SOURCE EXCERPT.
++++++

Aggregate net production from the WCBB field during the three months ended September 30, 2009 was 322,700 BOE, or 3,507 BOE per day, 95% of which was from oil. During October 2009, our average daily net production at WCBB was approximately 3,544 BOE, 97% of which was from oil and 3% which was from natural gas. The increase in October production is primarily due to the completion of two WCBB wells during late September and October 2009.

East Hackberry Field. From January 1, 2009 through November 1, 2009, we recompleted five existing wells and drilled two wells, one of which is awaiting completion. Currently, we are drilling our third well and intend to drill two or three additional wells during 2009. We entered into a two year exploration agreement with an active gulf coast operator covering approximately 3,058 net acres adjacent to our field. We are the designated operator under the agreement and will participate in proposed wells with at least a 70% working interest. We have licensed approximately 54 square miles of 3-D seismic data covering a portion of the area and are reprocessing the data.

++++++

DATA SHOWN.
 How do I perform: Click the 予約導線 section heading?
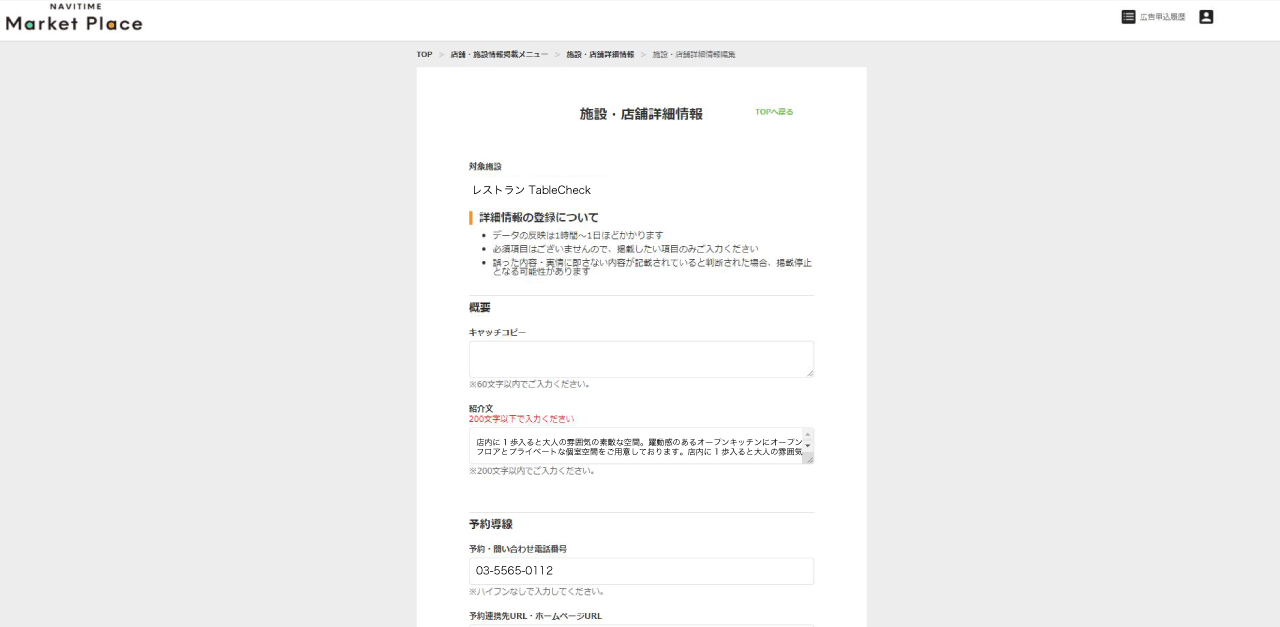click(490, 524)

++++++

TASKS TO PERFORM.
[1] Please reproduce the part of the oil field excerpt starting at "Aggregate net production" and ending at "and October 2009.".
[2] In the oil field excerpt, what share of average daily net production at WCBB during October 2009 came from natural gas?
[3] Using the oil field excerpt, explain why WCBB production increased in October 2009.

SOLUTIONS FOR EACH TASK.
[1]
Aggregate net production from the WCBB field during the three months ended September 30, 2009 was 322,700 BOE, or 3,507 BOE per day, 95% of which was from oil. During October 2009, our average daily net production at WCBB was approximately 3,544 BOE, 97% of which was from oil and 3% which was from natural gas. The increase in October production is primarily due to the completion of two WCBB wells during late September and October 2009.

[2] 3%

[3] The increase came mainly from the completion of two WCBB wells during late September and October 2009.